◆ Requirement: Return every record verbatim, omitting all pictures.

◆ Saved entries:
==============================

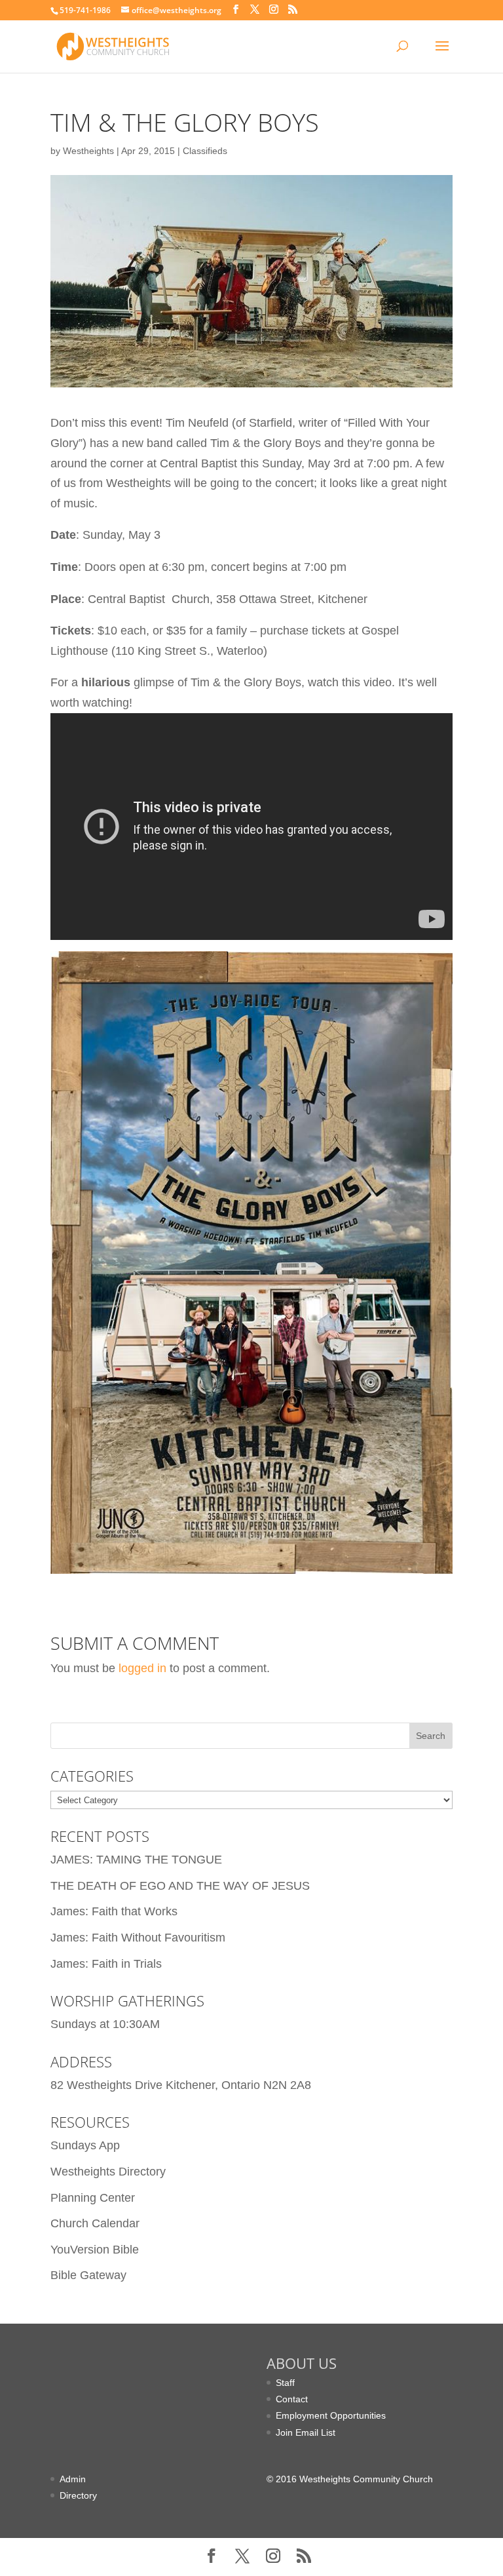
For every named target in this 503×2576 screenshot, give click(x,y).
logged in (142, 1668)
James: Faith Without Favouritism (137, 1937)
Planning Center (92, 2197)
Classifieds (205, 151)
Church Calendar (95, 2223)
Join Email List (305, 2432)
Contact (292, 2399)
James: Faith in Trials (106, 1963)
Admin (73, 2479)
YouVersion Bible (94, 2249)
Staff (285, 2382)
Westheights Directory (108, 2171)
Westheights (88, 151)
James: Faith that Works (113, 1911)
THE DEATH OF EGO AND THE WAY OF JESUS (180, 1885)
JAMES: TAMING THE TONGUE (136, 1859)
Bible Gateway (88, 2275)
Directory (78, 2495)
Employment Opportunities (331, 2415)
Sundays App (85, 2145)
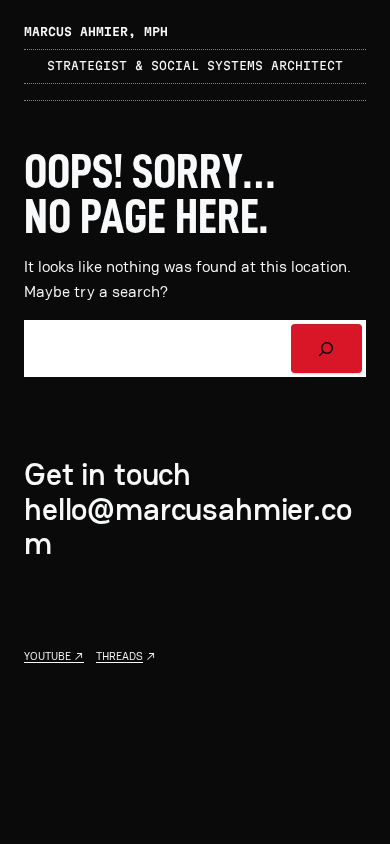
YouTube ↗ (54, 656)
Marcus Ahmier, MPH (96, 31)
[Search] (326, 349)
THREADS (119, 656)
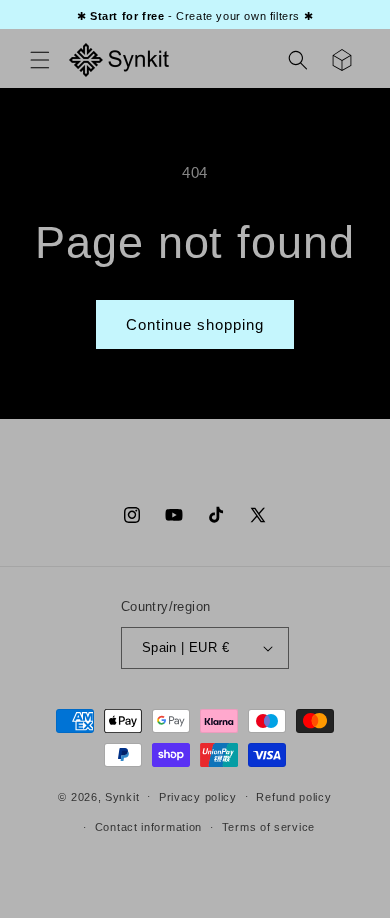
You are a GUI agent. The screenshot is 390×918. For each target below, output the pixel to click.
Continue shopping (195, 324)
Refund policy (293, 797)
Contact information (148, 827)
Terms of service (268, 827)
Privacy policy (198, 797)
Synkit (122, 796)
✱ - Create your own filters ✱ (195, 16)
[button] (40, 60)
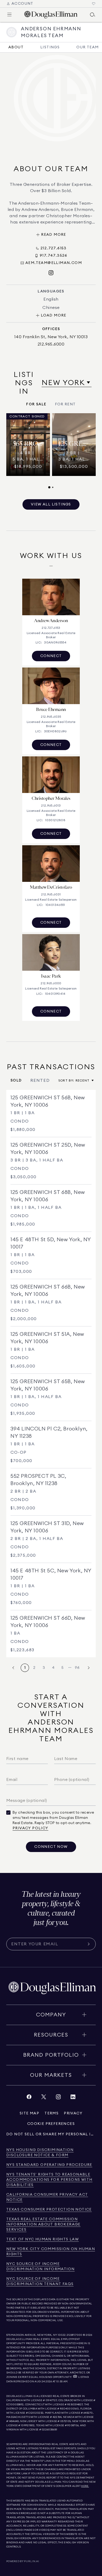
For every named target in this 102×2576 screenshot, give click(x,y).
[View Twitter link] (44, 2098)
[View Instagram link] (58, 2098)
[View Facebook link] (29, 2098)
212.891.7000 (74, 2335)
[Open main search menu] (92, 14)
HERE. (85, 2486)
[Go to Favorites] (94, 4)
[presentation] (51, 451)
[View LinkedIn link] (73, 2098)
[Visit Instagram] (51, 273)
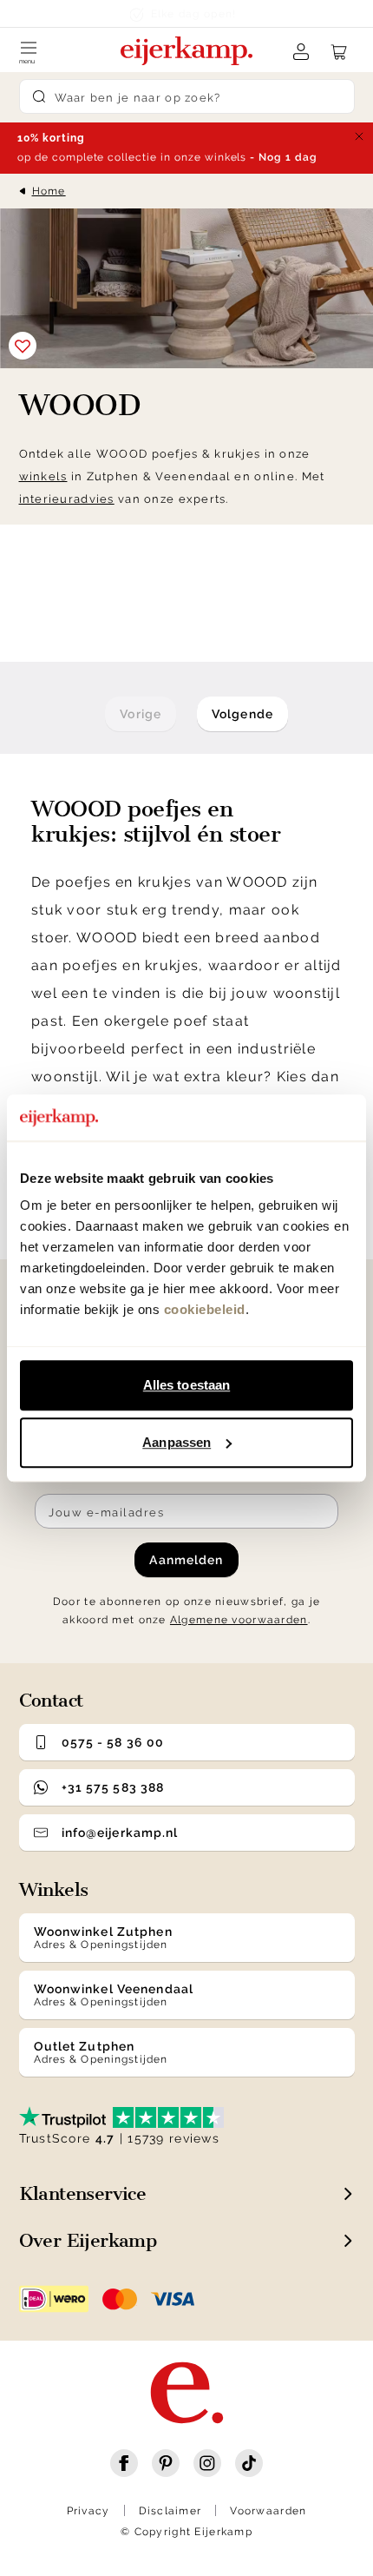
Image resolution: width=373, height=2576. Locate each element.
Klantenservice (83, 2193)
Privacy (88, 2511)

==============================

◆ Result:
For every named target in this 503×2576 screenshot, give click(x,y).
logged in (142, 1668)
James: Faith Without Favouritism (137, 1937)
Planning Center (92, 2197)
Classifieds (205, 151)
Church Calendar (95, 2223)
Join Email List (305, 2432)
Contact (292, 2399)
James: Faith in Trials (106, 1963)
Admin (73, 2479)
YouVersion Bible (94, 2249)
Staff (285, 2382)
Westheights Directory (108, 2171)
Westheights (88, 151)
James: Faith that Works (113, 1911)
THE DEATH OF EGO AND THE WAY OF JESUS (180, 1885)
JAMES: TAMING THE TONGUE (136, 1859)
Bible Gateway (88, 2275)
Directory (78, 2495)
Employment Opportunities (331, 2415)
Sundays App (85, 2145)
YouTube ↗ (54, 656)
Marcus Ahmier, MPH (96, 31)
[Search] (326, 349)
THREADS (119, 656)
You are a GUI agent. The screenshot is 390×918. For each target below, output the pixel to click.
Continue shopping (195, 324)
Refund policy (293, 797)
Contact information (148, 827)
Terms of service (268, 827)
Privacy policy (198, 797)
Synkit (122, 796)
✱ - Create your own filters ✱ (195, 16)
[button] (40, 60)
For every named target in this 102×2576 screenshot, give click(x,y).
[View Twitter link] (44, 2098)
[View Instagram link] (58, 2098)
[View Facebook link] (29, 2098)
212.891.7000 (74, 2335)
[Open main search menu] (92, 14)
HERE. (85, 2486)
[Go to Favorites] (94, 4)
[presentation] (51, 451)
[View LinkedIn link] (73, 2098)
[Visit Instagram] (51, 273)
Image resolution: width=373, height=2576. Locate each element.
Klantenservice (83, 2193)
Privacy (88, 2511)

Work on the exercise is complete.